**WHAT TO PRODUCE:**
Each entry below is to be restated word for word, with no pictures carried over.

Collected data
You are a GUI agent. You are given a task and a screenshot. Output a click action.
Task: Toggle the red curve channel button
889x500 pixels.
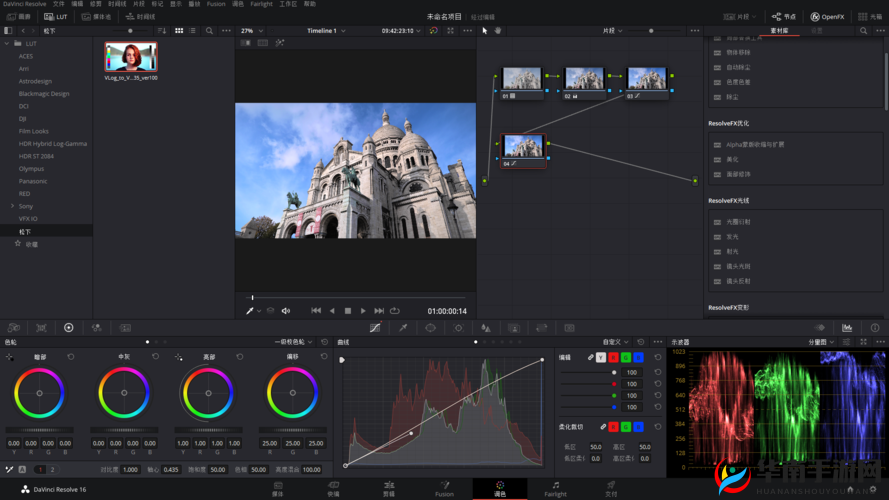(x=613, y=357)
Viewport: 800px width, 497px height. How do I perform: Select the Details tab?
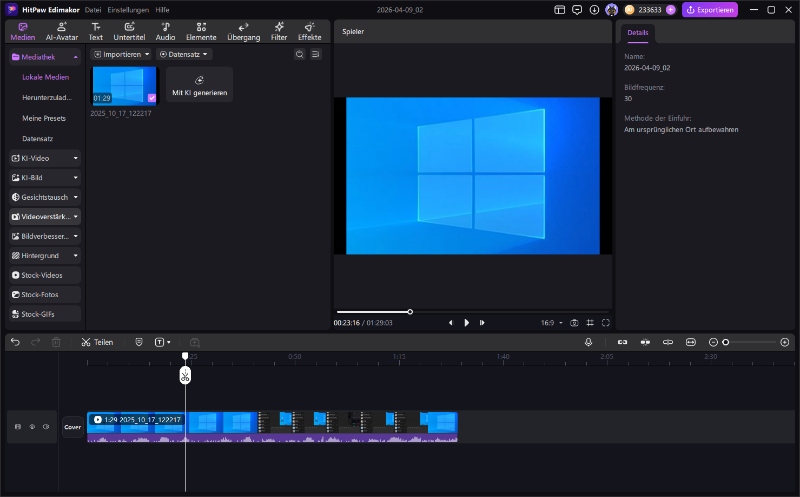point(638,33)
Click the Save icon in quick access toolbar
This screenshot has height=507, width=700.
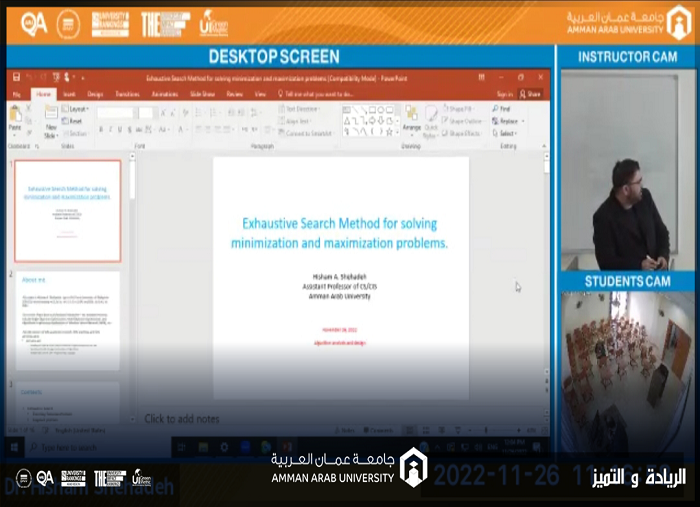tap(17, 77)
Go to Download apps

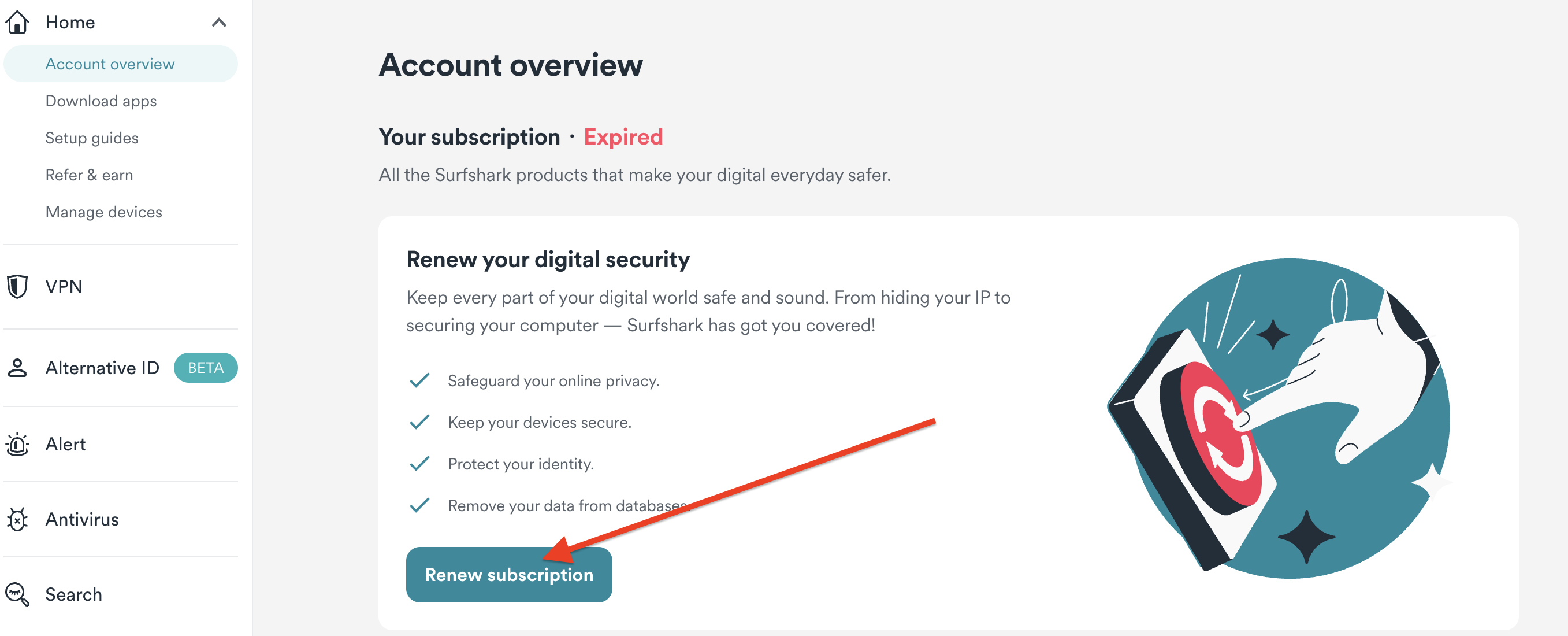101,101
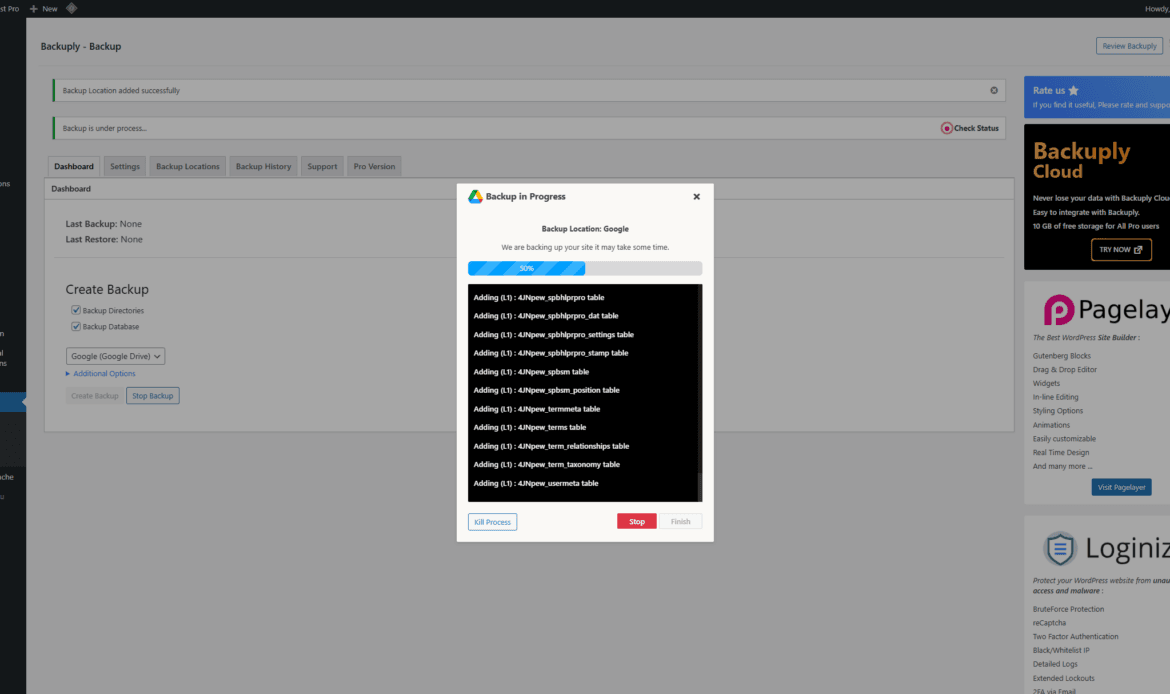
Task: Dismiss the Backup Location success notice
Action: (x=994, y=89)
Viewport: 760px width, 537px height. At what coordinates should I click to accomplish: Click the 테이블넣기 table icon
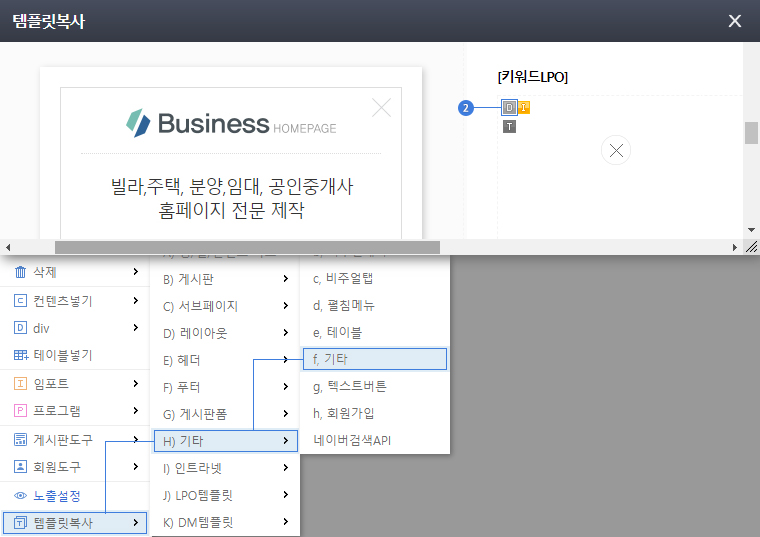[x=20, y=355]
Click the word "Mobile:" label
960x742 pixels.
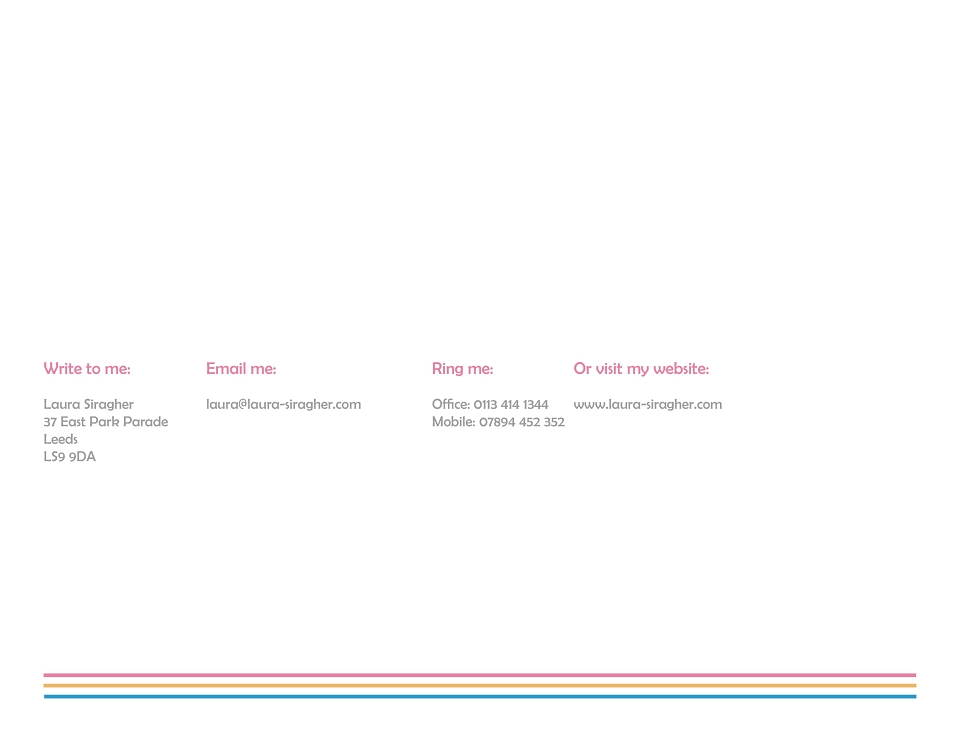coord(453,422)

**ANSWER BOX:**
You are a GUI agent. You are given a task and a screenshot. Output a click action.
Task: Toggle the red curve channel button
889x500 pixels.
(x=613, y=357)
Viewport: 800px width, 497px height. How do I perform: Select the Details tab?
point(638,33)
Click the Save icon in quick access toolbar
This screenshot has height=507, width=700.
tap(17, 77)
Go to Download apps

101,101
Task: Dismiss the Backup Location success notice
Action: (x=994, y=89)
Viewport: 760px width, 537px height. At what coordinates should I click to accomplish: Click the 테이블넣기 table icon
[x=20, y=355]
Click the word "Mobile:" label
960x742 pixels.
coord(453,422)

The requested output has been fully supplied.